Once the hepatic flexure has been fully mobilized extending past the origin of the middle colic vessels, consideration is given to whether the middle colic vessels should be divided. This is a decision based upon the location of the tumor in the right colon. For proximal cancers it is usual to take the right branch of the middle colic artery. For hepatic flexure tumours the entire middle colic blood supply may be sacrificed. Division of the middle colic vessels may take either an infracolic or supracolic approach, depending on the ease of access. Vessel division and ligation is performed by the assistant using either clips or the laparoscopic linear stapler with a vascular cartridge. The right colon is now fully mobilized and resection is completed by division of remaining mesocolon up to the point of resection of the transverse colon.
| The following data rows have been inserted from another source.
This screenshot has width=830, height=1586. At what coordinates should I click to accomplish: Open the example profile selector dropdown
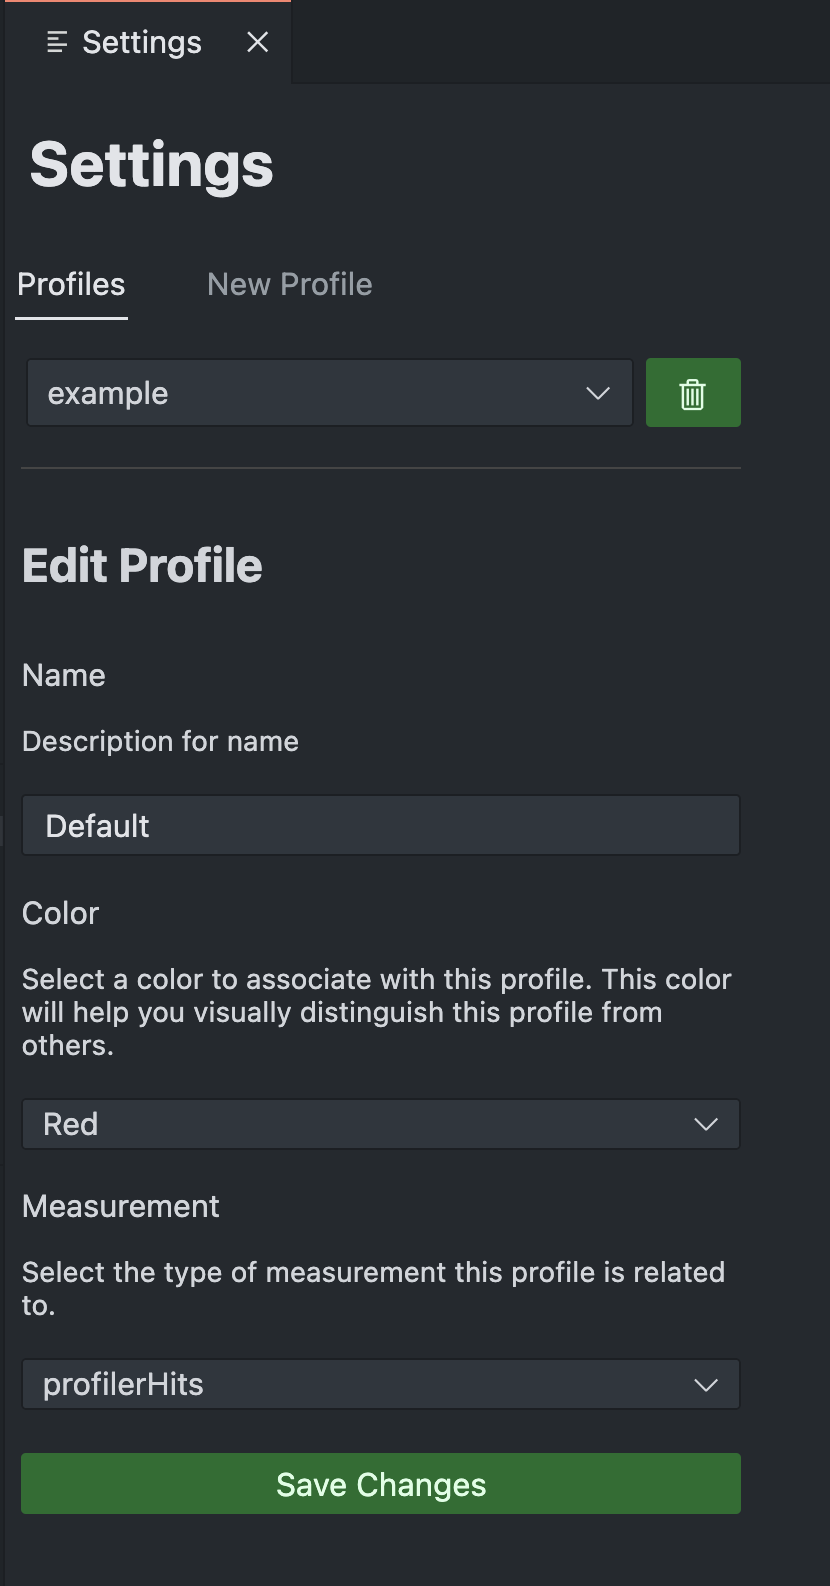point(329,393)
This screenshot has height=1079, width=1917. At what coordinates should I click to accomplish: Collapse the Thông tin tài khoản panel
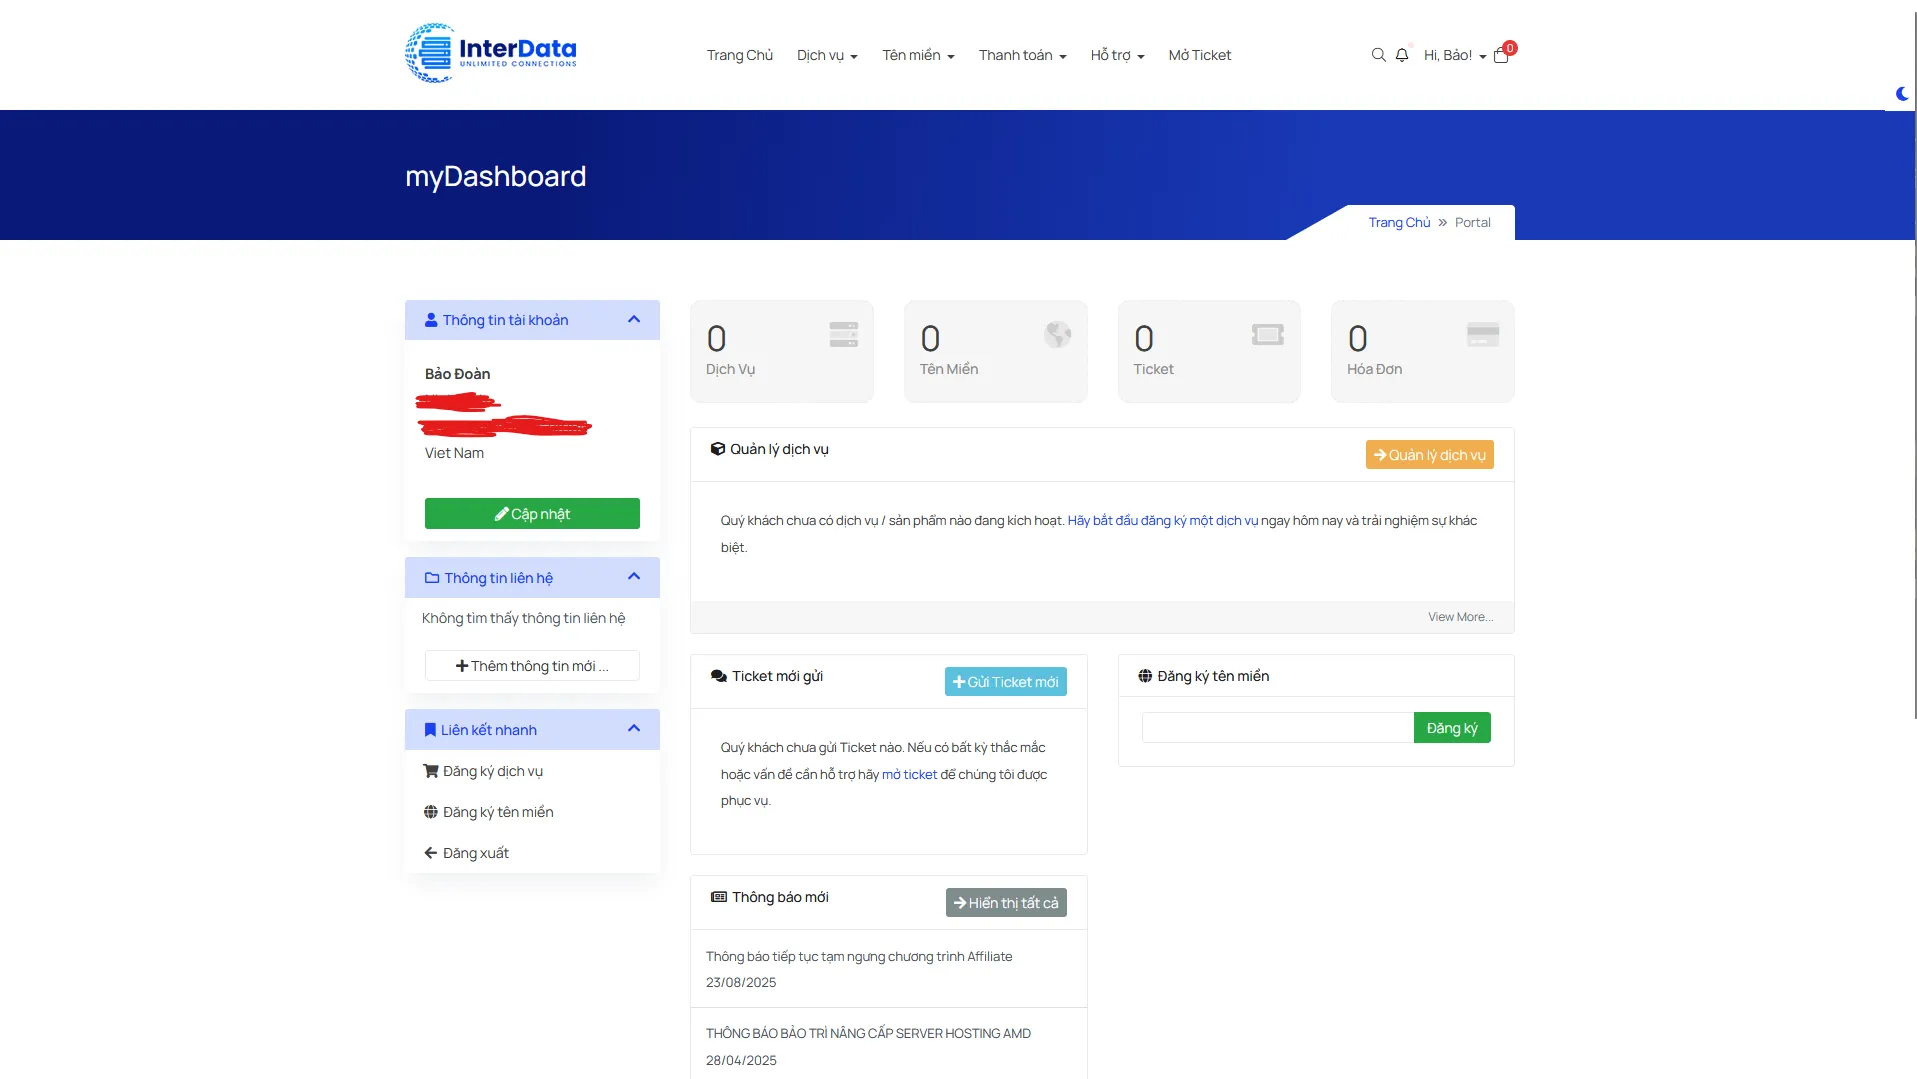point(634,320)
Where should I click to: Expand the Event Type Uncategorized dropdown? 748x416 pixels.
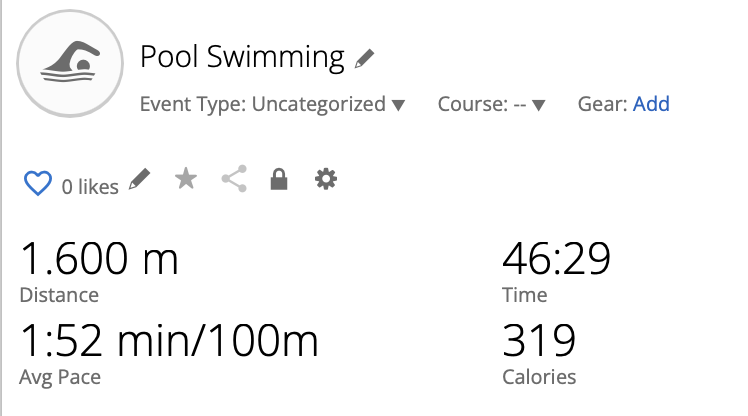click(398, 105)
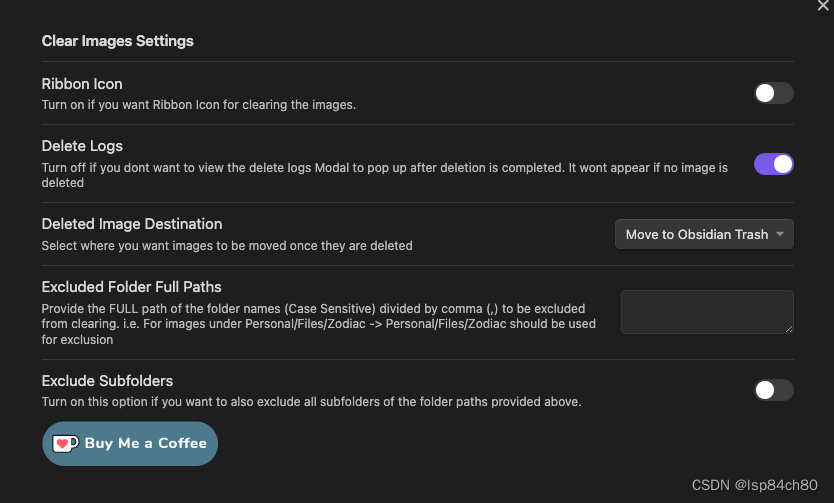Enable the Exclude Subfolders toggle
The image size is (834, 503).
click(773, 390)
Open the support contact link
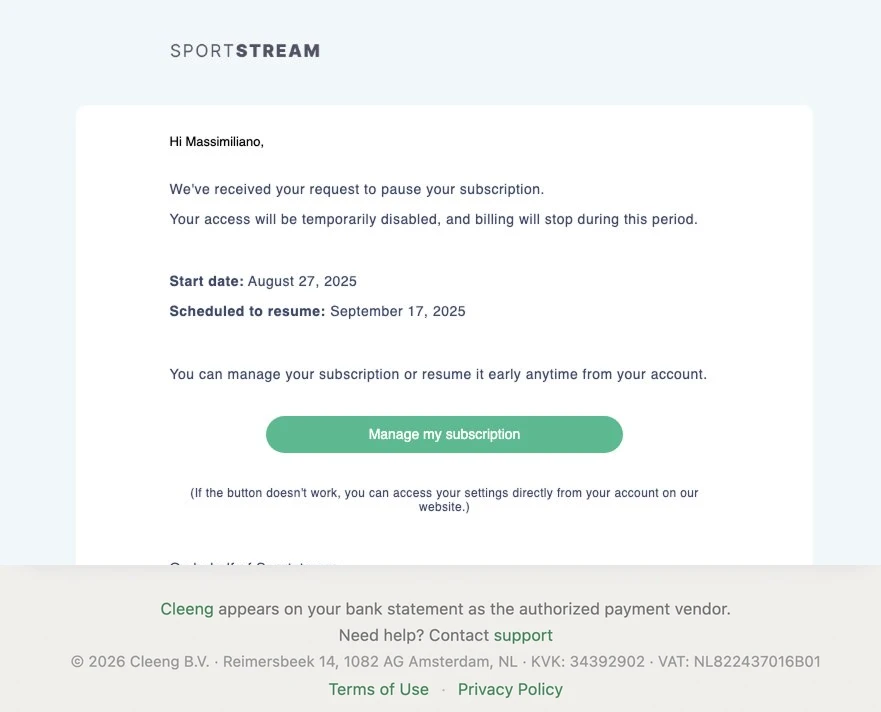Viewport: 881px width, 712px height. 523,635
The next decision is whether to perform an extracorporeal or intracorporeal anastomosis. For an extracorporeal anastomosis, the robot is undocked and a 5-cm umbilical incision is made to accommodate an Alexis wound retractor (Applied Medical). The right colon is delivered through the wound retractor and the resection and anastomosis completed in the usual fashion. For an intracorporeal anastomosis, the proximal transverse colon is divided by the assistant with a laparoscopic stapler and the mobilized right colon placed out of the way in the pelvis. Two sutures are used to approximate and orientate the divided ends of the terminal ileum and transverse colon. An enterotomy and colotomy are made at the distal proposed anastomotic site using diathermy scissors. A laparoscopic stapler is placed into the lumen of the bowel ends by the assistant with tension provided by a robotic grasper on the orientating sutures. The stapler is fired and carefully removed to prevent spillage of enteric contents (Fig. 17.5). The resulting entero-colotomy is closed by robotic suturing to complete the anastomosis (Fig. 17.6). The resected right colon is retrieved and extracted through a convenient site, but usually in the suprapubic region for best cosmesis. A final laparoscopic inspection is performed to ensure good hemostasis and the wounds closed taking care to prevent port-site herniation.
Fig. 17.5
A linear stapler is passed through one of the upper ports and is used to create the ileocolostomy anastomosis
Fig. 17.6
The entero-colotomy is closed with two layers of absorbable suture to complete the anastomosis
Postoperative Management
Postoperatively, patients are managed according to an enhanced recovery protocol [20]. Fluids are given as tolerated including dietary supplements and soft diet is commenced as tolerated from postoperative day #1. Patient controlled analgesia (PCA) is used until fluids and oral analgesia are tolerated. Early mobilization is encouraged with physiotherapy support. Thromboprohylaxis with fractionated subcutaneous heparin and antiembolism stockings is continued in the early postoperative period and continued for 1 month. Further antibiotics are avoided, unless there is a clinical indication. Patients are discharged when they are tolerating normal diet, mobile, and comfortable on oral analgesia.
Complications
The potential complications following robotic right colectomy include those related to any major abdominal operation with general anesthesia and those specific to a laparoscopic or robotic approach.
Conclusions
The technical advantages of the robot over conventional laparoscopy have been well-documented. In our opinion, the main advantages in right colon surgery include the stable camera platform, the additional dexterity of the Endowrist (Intuitive) instruments allowing precise dissection at the root of the ileocolic and middle colic vessels, and the ease of formation of an intracorporeal anastomosis.